European stocks rebounded on Friday after ECB president Mario Draghi said the central bank is ready to expand its asset purchasing programme if inflation in the eurozone continues to lag.

Speaking at a European banking conference in Frankfurt on Friday, Draghi said the central bank will take all the necessary steps to raise inflation as fast as possible.

“If, on its current trajectory, our policy is not effective enough to achieve this, or further risks to the inflation outlook materialise, we would step up the pressure and broaden even more the channels through which we intervene, by altering accordingly the size, pace, and composition of our purchases,” Draghi said.

Although inflation in the currency union edged up to 0.4 per cent in October, it remains well below the 2 per cent target.

The speech was seen by the markets as a concrete step towards further quantitative easing, and European shares gained ground while the euro fell as a result.

The European currency dropped 0.8 per cent against the US dollar to $1.2434 and 0.7 per cent against sterling to £0.7931.

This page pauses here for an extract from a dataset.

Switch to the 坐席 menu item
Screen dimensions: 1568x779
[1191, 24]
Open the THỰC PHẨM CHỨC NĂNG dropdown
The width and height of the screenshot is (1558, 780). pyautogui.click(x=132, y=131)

Germany’s DAX index, which fell on weak economic data yesterday, rebounded 1.8 per centby mid-morning to trade at 9,655.

France’s CAC 40 traded 1.4 per cent higher, while Spain’s Ibex 35 and Italy’s FTSE MIB were up as much as 2.2 per cent and 2 per cent respectively.

The FTSE 100 index was also lifted by the global market resurgence, trading 0.8 per cent up at 6,734.

Draghi’s comments follow a recent warning from Standard & Poor’s about a potential triple-dip recession in Europe.

S&P’s chief European economist Jean-Michel Six said earlier this week the ECB has “one last arrow” to avoid recession, “and that is quantitative easing of €1trn”.